▶ **GIVEN INFORMATION**
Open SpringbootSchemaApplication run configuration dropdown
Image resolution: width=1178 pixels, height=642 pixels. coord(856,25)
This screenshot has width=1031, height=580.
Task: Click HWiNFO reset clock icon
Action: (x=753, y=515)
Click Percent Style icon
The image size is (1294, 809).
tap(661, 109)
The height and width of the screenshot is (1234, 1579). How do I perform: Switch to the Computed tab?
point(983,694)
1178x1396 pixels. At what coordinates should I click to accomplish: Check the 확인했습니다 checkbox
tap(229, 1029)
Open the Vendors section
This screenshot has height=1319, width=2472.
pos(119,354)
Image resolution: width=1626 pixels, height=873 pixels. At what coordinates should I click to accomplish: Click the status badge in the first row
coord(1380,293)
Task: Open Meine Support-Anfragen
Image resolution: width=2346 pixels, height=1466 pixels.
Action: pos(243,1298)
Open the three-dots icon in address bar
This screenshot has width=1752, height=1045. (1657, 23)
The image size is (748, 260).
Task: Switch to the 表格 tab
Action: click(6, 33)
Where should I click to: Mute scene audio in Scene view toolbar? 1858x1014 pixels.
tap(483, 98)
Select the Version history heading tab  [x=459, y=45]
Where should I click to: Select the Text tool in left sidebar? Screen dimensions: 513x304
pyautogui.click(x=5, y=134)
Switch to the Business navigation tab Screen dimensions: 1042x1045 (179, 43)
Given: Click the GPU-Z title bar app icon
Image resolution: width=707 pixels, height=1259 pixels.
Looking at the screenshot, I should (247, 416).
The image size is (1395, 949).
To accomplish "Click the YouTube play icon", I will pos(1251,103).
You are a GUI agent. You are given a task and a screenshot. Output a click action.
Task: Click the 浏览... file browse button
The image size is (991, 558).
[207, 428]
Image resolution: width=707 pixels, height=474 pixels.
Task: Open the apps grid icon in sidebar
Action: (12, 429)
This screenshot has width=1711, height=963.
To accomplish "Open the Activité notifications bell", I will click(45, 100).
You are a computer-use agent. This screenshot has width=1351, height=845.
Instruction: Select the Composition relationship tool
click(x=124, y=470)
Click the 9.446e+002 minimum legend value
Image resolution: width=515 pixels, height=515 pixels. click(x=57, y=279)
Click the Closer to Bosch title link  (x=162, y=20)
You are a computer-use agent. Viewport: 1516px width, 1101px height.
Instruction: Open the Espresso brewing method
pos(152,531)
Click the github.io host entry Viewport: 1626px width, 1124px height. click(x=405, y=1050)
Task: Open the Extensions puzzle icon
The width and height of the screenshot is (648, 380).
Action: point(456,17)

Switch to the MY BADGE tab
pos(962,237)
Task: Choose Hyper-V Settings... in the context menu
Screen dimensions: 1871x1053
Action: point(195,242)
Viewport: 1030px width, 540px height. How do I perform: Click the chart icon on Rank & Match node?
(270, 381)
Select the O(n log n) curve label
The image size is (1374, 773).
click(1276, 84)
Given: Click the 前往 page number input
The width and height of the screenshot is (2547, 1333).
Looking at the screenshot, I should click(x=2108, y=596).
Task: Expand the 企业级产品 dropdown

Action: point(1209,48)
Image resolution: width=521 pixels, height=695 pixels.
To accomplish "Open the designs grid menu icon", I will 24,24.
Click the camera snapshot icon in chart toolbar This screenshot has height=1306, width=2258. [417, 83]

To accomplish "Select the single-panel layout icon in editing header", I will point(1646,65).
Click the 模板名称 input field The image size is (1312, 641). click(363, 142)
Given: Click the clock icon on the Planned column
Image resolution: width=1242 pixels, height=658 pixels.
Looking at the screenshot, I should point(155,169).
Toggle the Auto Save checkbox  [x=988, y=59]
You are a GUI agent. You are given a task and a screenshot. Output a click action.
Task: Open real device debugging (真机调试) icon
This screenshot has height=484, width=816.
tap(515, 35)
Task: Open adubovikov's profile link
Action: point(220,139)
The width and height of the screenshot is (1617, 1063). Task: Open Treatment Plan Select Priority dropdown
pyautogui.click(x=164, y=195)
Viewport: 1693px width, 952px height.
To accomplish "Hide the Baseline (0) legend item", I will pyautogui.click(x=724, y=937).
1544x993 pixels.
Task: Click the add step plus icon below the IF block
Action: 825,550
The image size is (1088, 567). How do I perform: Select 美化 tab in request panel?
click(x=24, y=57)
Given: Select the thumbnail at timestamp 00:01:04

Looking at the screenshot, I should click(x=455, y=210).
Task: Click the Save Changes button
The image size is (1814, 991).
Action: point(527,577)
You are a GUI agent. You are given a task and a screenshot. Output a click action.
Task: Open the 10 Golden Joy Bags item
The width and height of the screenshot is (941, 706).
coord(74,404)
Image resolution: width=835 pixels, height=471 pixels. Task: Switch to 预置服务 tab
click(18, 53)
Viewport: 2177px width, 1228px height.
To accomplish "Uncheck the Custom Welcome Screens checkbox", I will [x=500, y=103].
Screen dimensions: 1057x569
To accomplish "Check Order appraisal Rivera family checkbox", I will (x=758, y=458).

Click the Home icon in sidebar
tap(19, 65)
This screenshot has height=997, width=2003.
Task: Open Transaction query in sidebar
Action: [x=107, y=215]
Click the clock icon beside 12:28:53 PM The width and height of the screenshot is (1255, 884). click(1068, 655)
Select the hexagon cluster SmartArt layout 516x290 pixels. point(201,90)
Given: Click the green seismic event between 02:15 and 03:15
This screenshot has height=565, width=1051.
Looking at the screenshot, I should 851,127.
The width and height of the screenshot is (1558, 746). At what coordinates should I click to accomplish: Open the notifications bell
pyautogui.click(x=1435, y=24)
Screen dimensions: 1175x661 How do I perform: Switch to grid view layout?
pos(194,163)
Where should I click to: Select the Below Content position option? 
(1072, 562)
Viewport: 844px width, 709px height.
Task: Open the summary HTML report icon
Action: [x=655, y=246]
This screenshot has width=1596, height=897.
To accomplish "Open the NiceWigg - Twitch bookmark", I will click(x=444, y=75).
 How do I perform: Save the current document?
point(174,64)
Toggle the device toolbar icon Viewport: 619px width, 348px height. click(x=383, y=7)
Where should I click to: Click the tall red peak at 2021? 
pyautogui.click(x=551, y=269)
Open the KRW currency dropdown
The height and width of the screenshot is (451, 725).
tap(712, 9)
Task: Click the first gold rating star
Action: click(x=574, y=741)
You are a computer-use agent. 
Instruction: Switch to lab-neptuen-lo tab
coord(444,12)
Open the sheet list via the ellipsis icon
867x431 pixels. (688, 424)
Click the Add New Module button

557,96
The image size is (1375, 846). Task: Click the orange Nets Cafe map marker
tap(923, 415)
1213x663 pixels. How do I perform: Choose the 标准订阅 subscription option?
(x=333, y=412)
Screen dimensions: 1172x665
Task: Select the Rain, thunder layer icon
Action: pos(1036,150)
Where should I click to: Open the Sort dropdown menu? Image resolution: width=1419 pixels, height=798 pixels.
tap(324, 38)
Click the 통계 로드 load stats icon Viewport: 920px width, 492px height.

▶ **TASK ITEM**
Starting at the top, retype every line of the material above exactly.

▶ **WRITTEN SOLUTION**
Open SpringbootSchemaApplication run configuration dropdown
Image resolution: width=1178 pixels, height=642 pixels. coord(856,25)
This screenshot has width=1031, height=580.
Task: Click HWiNFO reset clock icon
Action: (x=753, y=515)
Click Percent Style icon
The image size is (1294, 809).
tap(661, 109)
The height and width of the screenshot is (1234, 1579). How do I perform: Switch to the Computed tab?
point(983,694)
1178x1396 pixels. At what coordinates should I click to accomplish: Check the 확인했습니다 checkbox
tap(229, 1029)
Open the Vendors section
This screenshot has height=1319, width=2472.
pos(119,354)
Image resolution: width=1626 pixels, height=873 pixels. At what coordinates should I click to accomplish: Click the status badge in the first row
coord(1380,293)
Task: Open Meine Support-Anfragen
Image resolution: width=2346 pixels, height=1466 pixels.
Action: pos(243,1298)
Open the three-dots icon in address bar
This screenshot has width=1752, height=1045. (1657, 23)
The image size is (748, 260).
Task: Switch to the 表格 tab
Action: click(6, 33)
Where should I click to: Mute scene audio in Scene view toolbar? 1858x1014 pixels.
tap(483, 98)
Select the Version history heading tab  [x=459, y=45]
Where should I click to: Select the Text tool in left sidebar? Screen dimensions: 513x304
pyautogui.click(x=5, y=134)
Switch to the Business navigation tab Screen dimensions: 1042x1045 (179, 43)
Given: Click the GPU-Z title bar app icon
Image resolution: width=707 pixels, height=1259 pixels.
Looking at the screenshot, I should (247, 416).
The image size is (1395, 949).
To accomplish "Click the YouTube play icon", I will pos(1251,103).
You are a GUI agent. You are given a task and a screenshot. Output a click action.
Task: Click the 浏览... file browse button
The image size is (991, 558).
[207, 428]
Image resolution: width=707 pixels, height=474 pixels.
Task: Open the apps grid icon in sidebar
Action: (12, 429)
This screenshot has width=1711, height=963.
To accomplish "Open the Activité notifications bell", I will click(45, 100).
You are a computer-use agent. This screenshot has width=1351, height=845.
Instruction: Select the Composition relationship tool
click(x=124, y=470)
Click the 9.446e+002 minimum legend value
Image resolution: width=515 pixels, height=515 pixels. click(x=57, y=279)
Click the Closer to Bosch title link  (x=162, y=20)
You are a computer-use agent. Viewport: 1516px width, 1101px height.
Instruction: Open the Espresso brewing method
pos(152,531)
Click the github.io host entry Viewport: 1626px width, 1124px height. click(x=405, y=1050)
Task: Open the Extensions puzzle icon
The width and height of the screenshot is (648, 380).
Action: point(456,17)

Switch to the MY BADGE tab
pos(962,237)
Task: Choose Hyper-V Settings... in the context menu
Screen dimensions: 1871x1053
Action: point(195,242)
Viewport: 1030px width, 540px height. How do I perform: Click the chart icon on Rank & Match node?
(270, 381)
Select the O(n log n) curve label
The image size is (1374, 773).
click(1276, 84)
Given: Click the 前往 page number input
The width and height of the screenshot is (2547, 1333).
Looking at the screenshot, I should click(x=2108, y=596).
Task: Expand the 企业级产品 dropdown

Action: point(1209,48)
Image resolution: width=521 pixels, height=695 pixels.
To accomplish "Open the designs grid menu icon", I will 24,24.
Click the camera snapshot icon in chart toolbar This screenshot has height=1306, width=2258. [417, 83]

To accomplish "Select the single-panel layout icon in editing header", I will point(1646,65).
Click the 模板名称 input field The image size is (1312, 641). click(363, 142)
Given: Click the clock icon on the Planned column
Image resolution: width=1242 pixels, height=658 pixels.
Looking at the screenshot, I should point(155,169).
Toggle the Auto Save checkbox  [x=988, y=59]
You are a GUI agent. You are given a task and a screenshot. Output a click action.
Task: Open real device debugging (真机调试) icon
This screenshot has height=484, width=816.
tap(515, 35)
Task: Open adubovikov's profile link
Action: point(220,139)
The width and height of the screenshot is (1617, 1063). Task: Open Treatment Plan Select Priority dropdown
pyautogui.click(x=164, y=195)
Viewport: 1693px width, 952px height.
To accomplish "Hide the Baseline (0) legend item", I will pyautogui.click(x=724, y=937).
1544x993 pixels.
Task: Click the add step plus icon below the IF block
Action: 825,550
The image size is (1088, 567). How do I perform: Select 美化 tab in request panel?
click(x=24, y=57)
Given: Select the thumbnail at timestamp 00:01:04

Looking at the screenshot, I should click(x=455, y=210).
Task: Click the Save Changes button
The image size is (1814, 991).
Action: point(527,577)
You are a GUI agent. You are given a task and a screenshot. Output a click action.
Task: Open the 10 Golden Joy Bags item
The width and height of the screenshot is (941, 706).
coord(74,404)
Image resolution: width=835 pixels, height=471 pixels. Task: Switch to 预置服务 tab
click(18, 53)
Viewport: 2177px width, 1228px height.
To accomplish "Uncheck the Custom Welcome Screens checkbox", I will [x=500, y=103].
Screen dimensions: 1057x569
To accomplish "Check Order appraisal Rivera family checkbox", I will (x=758, y=458).

Click the Home icon in sidebar
tap(19, 65)
This screenshot has height=997, width=2003.
Task: Open Transaction query in sidebar
Action: [x=107, y=215]
Click the clock icon beside 12:28:53 PM The width and height of the screenshot is (1255, 884). click(1068, 655)
Select the hexagon cluster SmartArt layout 516x290 pixels. point(201,90)
Given: Click the green seismic event between 02:15 and 03:15
This screenshot has height=565, width=1051.
Looking at the screenshot, I should 851,127.
The width and height of the screenshot is (1558, 746). At what coordinates should I click to accomplish: Open the notifications bell
pyautogui.click(x=1435, y=24)
Screen dimensions: 1175x661 How do I perform: Switch to grid view layout?
pos(194,163)
Where should I click to: Select the Below Content position option? 
(1072, 562)
Viewport: 844px width, 709px height.
Task: Open the summary HTML report icon
Action: [x=655, y=246]
This screenshot has width=1596, height=897.
To accomplish "Open the NiceWigg - Twitch bookmark", I will click(x=444, y=75).
 How do I perform: Save the current document?
point(174,64)
Toggle the device toolbar icon Viewport: 619px width, 348px height. click(x=383, y=7)
Where should I click to: Click the tall red peak at 2021? 
pyautogui.click(x=551, y=269)
Open the KRW currency dropdown
The height and width of the screenshot is (451, 725).
tap(712, 9)
Task: Click the first gold rating star
Action: click(x=574, y=741)
You are a computer-use agent. 
Instruction: Switch to lab-neptuen-lo tab
coord(444,12)
Open the sheet list via the ellipsis icon
867x431 pixels. (688, 424)
Click the Add New Module button

557,96
The image size is (1375, 846). Task: Click the orange Nets Cafe map marker
tap(923, 415)
1213x663 pixels. How do I perform: Choose the 标准订阅 subscription option?
(x=333, y=412)
Screen dimensions: 1172x665
Task: Select the Rain, thunder layer icon
Action: pos(1036,150)
Where should I click to: Open the Sort dropdown menu? Image resolution: width=1419 pixels, height=798 pixels.
tap(324, 38)
Click the 통계 로드 load stats icon Viewport: 920px width, 492px height.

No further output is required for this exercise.